I started to think about it and worried a little bit. One page request has the page itself, 4 or 5 images, the CSS file. Possibly JS files. 3 or 4 PHP includes. Maybe php classes in their own separate files which also might call for other files. I guess one page request might have about 10 to 15 file requests associated with it in some cases, which was a little bit of a surprise when I stopped to think about it.
Like is this the kind of thing that makes the site die if I ever received a spike of traffic?
Thanks again :)
Bruce
07-13-2005, 03:34 PM
It's just very very counter-intuitive to me.How so? Opening and reading files is a very, very common operation in operating systems, and so they optimize that path heavily. Linux caches disk data (which tells where the files are located), but also caches the actual file data and the filenames, so that accessing a file a second time doesn't even have to decode any data.
I started to think about it and worried a little bit. One page request has the page itself, 4 or 5 images, the CSS file. Possibly JS files. 3 or 4 PHP includes. Maybe php classes in their own separate files which also might call for other files. I guess one page request might have about 10 to 15 file requests associated with it in some cases, which was a little bit of a surprise when I stopped to think about it.Add to that a few other files: for each individual request (your paragraph counts as 6+ requests, PHP includes don't count), Apache has to traverse up the directory tree to find all .htaccess files and read and parse them.

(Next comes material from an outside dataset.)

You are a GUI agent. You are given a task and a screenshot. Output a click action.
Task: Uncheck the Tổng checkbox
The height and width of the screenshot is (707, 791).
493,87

Like is this the kind of thing that makes the site die if I ever received a spike of traffic?It really depends on the exact numbers, and what is actually being done in the includes. If it is strictly just simple header/footer types of things it's not a big deal until the traffic spike reaches "slashdot effect" proportions. If you're doing heavy data processing, a bad spike would be much smaller.
PaulKroll
07-18-2005, 01:50 PM
intuitively it feels wasteful.
This is one of those places where intuition is wrong. Yes, file reads can take up a lot of time. But a web page that has 50 file reads probably still takes a small fraction of the time that, say, 50 database queries would take.